Clinical Relevance and Survival Analysis
Kaplan‑Meier analyses were performed separately for metastatic patients and the entire cohort. Using RNA‑seq labels, the survival difference between basal‑like and classical tumors in the metastatic subset showed a trend (p = 0.08). In contrast, PanSubNet‑derived subtypes achieved statistically significant separation (p < 0.05). Notably, several tumors labeled classical by RNA‑seq but predicted basal‑like by PanSubNet experienced early deaths, suggesting that histologic cues may capture aggressive biology missed by bulk transcriptomics.

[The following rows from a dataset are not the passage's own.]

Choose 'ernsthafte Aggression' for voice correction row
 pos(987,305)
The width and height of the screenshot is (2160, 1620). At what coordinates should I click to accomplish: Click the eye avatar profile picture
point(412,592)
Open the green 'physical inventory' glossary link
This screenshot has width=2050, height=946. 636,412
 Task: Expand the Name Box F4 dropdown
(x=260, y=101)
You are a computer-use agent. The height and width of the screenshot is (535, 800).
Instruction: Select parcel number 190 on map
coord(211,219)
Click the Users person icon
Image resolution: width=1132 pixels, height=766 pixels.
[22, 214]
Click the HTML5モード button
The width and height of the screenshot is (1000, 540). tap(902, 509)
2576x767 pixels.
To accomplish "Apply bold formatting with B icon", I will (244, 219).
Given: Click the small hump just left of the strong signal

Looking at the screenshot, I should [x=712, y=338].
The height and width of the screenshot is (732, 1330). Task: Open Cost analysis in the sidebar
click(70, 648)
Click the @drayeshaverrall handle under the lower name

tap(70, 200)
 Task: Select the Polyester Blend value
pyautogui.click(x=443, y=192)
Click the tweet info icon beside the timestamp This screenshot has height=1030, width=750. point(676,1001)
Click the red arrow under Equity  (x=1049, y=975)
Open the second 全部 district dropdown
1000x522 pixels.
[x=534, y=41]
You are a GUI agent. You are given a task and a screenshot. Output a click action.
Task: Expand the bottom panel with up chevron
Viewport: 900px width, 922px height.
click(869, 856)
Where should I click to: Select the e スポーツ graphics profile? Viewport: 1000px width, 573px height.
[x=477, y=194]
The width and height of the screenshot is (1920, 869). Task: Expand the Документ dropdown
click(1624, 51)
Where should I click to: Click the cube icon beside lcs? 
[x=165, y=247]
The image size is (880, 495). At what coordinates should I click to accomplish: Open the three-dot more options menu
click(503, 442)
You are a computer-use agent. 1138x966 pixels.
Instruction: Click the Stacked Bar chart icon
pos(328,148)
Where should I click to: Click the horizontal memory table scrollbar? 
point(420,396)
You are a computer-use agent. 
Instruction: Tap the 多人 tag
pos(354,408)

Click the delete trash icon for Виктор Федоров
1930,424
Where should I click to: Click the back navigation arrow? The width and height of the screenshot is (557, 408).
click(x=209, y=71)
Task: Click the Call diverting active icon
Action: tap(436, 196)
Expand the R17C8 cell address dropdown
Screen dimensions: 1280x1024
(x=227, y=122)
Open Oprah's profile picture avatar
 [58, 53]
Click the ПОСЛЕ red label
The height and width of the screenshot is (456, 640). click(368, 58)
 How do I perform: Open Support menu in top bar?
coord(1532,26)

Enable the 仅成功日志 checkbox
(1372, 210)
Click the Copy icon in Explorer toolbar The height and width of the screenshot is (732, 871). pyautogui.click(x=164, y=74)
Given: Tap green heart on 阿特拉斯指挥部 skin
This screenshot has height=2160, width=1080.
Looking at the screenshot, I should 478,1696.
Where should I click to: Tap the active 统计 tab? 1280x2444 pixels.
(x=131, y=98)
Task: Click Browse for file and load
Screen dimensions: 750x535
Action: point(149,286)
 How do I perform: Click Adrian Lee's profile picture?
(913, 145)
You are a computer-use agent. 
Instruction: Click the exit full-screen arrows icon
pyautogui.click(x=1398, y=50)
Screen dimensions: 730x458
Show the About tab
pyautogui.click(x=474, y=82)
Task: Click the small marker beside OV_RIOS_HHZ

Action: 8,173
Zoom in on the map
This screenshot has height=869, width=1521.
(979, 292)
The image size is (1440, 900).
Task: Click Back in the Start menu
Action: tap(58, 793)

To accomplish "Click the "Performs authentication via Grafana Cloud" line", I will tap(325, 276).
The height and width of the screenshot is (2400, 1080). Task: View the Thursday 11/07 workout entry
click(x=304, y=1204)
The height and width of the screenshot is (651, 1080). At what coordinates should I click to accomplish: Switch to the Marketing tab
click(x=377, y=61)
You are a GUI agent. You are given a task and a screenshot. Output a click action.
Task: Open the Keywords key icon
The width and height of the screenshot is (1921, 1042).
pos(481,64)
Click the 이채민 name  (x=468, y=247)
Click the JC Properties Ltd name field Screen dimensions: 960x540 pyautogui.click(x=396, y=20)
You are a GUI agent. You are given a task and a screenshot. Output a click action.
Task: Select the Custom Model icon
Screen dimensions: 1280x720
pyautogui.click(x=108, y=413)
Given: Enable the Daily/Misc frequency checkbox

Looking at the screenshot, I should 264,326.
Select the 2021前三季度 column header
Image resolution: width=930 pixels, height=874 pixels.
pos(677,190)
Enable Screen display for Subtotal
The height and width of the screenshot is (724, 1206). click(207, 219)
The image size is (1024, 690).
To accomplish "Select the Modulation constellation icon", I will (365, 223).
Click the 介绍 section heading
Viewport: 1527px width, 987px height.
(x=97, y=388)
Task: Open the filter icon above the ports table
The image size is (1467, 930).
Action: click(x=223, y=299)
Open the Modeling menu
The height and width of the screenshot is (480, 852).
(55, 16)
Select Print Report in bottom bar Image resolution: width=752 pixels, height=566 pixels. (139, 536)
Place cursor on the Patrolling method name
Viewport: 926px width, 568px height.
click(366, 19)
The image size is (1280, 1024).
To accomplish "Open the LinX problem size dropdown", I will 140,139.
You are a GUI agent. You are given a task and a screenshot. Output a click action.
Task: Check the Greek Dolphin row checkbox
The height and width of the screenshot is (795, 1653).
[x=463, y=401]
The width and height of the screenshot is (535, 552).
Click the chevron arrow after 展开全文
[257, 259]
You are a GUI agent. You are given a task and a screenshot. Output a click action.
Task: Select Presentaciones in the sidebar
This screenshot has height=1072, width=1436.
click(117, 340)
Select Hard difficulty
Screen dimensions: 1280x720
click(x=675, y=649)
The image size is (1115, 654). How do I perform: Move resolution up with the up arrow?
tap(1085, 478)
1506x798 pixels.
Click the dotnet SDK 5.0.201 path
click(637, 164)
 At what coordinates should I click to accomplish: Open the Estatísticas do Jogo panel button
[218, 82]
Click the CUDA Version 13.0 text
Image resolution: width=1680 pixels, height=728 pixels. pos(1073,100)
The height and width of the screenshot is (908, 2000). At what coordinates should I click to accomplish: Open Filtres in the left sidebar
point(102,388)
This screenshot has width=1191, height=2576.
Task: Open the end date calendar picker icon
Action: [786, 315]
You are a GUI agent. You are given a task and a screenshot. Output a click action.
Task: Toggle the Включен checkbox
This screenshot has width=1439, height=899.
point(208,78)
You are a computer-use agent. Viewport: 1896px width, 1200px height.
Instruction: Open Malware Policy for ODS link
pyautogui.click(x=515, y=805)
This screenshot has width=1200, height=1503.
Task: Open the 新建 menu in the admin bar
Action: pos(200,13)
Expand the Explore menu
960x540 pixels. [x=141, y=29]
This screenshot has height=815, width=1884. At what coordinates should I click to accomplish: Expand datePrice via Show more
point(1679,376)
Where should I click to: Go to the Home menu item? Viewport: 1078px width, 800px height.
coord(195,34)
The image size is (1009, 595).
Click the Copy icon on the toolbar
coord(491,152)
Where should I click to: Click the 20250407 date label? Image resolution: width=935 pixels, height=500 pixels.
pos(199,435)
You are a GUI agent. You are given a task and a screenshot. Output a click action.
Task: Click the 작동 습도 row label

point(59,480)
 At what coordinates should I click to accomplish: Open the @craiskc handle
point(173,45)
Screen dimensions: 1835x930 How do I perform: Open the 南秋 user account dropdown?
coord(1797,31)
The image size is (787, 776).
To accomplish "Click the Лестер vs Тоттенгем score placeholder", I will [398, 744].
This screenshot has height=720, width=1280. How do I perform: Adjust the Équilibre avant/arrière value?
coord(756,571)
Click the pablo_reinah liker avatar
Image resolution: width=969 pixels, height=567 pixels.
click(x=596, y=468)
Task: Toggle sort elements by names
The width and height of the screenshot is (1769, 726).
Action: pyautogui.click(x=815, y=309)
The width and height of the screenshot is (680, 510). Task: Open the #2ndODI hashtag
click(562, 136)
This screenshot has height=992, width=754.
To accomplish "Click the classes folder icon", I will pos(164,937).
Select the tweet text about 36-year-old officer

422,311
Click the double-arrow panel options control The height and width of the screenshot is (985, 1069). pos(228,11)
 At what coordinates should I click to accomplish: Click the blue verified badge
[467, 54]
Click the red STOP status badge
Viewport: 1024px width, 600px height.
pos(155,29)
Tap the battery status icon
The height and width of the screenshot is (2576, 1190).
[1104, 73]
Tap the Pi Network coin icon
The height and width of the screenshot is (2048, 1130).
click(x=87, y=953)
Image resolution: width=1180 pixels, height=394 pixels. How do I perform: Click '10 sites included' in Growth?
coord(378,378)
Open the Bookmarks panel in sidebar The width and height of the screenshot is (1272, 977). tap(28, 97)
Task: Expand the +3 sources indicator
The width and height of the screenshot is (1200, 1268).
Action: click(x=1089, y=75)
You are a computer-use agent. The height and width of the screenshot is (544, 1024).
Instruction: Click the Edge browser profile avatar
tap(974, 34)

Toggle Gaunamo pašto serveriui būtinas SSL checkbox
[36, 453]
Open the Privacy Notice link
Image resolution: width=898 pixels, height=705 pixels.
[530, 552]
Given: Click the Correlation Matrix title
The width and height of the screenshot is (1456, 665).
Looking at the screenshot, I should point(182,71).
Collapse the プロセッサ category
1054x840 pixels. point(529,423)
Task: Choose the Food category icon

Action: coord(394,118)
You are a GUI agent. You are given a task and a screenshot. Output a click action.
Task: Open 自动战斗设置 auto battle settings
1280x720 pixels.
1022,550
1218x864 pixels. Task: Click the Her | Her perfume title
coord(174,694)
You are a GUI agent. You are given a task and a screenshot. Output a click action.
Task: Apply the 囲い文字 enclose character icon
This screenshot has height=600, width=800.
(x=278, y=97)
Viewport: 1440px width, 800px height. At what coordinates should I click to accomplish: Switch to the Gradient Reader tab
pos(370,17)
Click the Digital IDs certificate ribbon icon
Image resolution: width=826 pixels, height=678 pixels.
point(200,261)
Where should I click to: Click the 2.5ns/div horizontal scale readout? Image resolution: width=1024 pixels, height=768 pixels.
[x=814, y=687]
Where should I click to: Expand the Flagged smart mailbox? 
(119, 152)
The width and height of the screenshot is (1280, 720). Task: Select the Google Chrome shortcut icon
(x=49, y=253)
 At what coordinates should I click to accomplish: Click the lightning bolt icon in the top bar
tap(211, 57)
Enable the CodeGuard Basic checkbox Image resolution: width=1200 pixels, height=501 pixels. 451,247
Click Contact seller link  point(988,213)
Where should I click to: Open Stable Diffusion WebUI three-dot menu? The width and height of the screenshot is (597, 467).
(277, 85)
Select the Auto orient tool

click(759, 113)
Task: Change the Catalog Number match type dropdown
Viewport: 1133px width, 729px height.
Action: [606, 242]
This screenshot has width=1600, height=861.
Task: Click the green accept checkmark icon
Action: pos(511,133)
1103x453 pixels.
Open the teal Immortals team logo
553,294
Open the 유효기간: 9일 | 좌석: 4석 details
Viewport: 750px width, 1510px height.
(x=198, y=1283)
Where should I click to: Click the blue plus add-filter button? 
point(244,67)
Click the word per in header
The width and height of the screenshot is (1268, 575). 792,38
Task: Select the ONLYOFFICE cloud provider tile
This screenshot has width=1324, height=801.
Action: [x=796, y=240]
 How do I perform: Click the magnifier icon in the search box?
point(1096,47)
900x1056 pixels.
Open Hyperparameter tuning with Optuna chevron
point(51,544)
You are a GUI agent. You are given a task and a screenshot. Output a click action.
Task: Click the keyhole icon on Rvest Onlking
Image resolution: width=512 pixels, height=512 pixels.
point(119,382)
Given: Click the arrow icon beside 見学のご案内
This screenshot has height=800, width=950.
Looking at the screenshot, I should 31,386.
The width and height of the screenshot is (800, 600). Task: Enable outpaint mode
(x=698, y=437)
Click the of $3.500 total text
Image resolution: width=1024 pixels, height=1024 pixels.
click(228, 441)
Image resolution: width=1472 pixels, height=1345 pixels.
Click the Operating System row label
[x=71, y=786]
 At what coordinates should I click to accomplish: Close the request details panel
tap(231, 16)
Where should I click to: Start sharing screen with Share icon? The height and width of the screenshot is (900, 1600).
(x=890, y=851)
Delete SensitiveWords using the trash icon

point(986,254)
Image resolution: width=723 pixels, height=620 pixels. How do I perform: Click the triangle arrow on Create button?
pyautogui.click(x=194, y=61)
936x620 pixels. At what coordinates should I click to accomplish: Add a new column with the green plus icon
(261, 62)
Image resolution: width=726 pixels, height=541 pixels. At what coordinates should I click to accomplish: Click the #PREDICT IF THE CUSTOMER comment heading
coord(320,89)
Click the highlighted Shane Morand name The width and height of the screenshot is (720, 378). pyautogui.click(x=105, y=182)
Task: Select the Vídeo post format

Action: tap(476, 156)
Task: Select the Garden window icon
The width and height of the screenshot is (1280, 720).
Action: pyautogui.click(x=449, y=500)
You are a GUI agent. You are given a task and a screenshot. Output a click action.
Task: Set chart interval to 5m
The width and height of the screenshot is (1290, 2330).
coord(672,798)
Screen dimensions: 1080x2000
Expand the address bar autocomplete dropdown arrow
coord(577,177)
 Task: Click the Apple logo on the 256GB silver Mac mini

Biological Interpretability
Attention heatmaps revealed that basal‑like predictions were driven by regions of high nuclear density, desmoplastic stroma, and loss of glandular architecture, whereas classical predictions highlighted well‑formed glandular structures and differentiated epithelial cells. Correlation analyses linked model outputs with DNA‑damage‑repair gene expression, KRAS mutation burden, and pathway enrichment (EMT, inflammatory signaling), demonstrating concordance with known molecular mechanisms.

Future Directions
The authors are prospectively collecting data from two additional institutions to evaluate real‑world performance, integration into digital pathology pipelines, and cost‑effectiveness. They envision PanSubNet as a rapid, inexpensive decision‑support tool that can be deployed at the point of diagnosis, enabling biologically guided therapy selection (e.g., FOLFIRINOX for classical, alternative strategies for basal‑like) without the need for RNA sequencing.

Conclusion
PanSubNet provides a technically sound, interpretable, and clinically actionable method for inferring PDAC molecular subtypes from routine H&E slides. Its dual‑scale architecture, strong internal and external validation, and demonstrated prognostic relevance position it as a promising addition to precision oncology workflows for pancreatic cancer.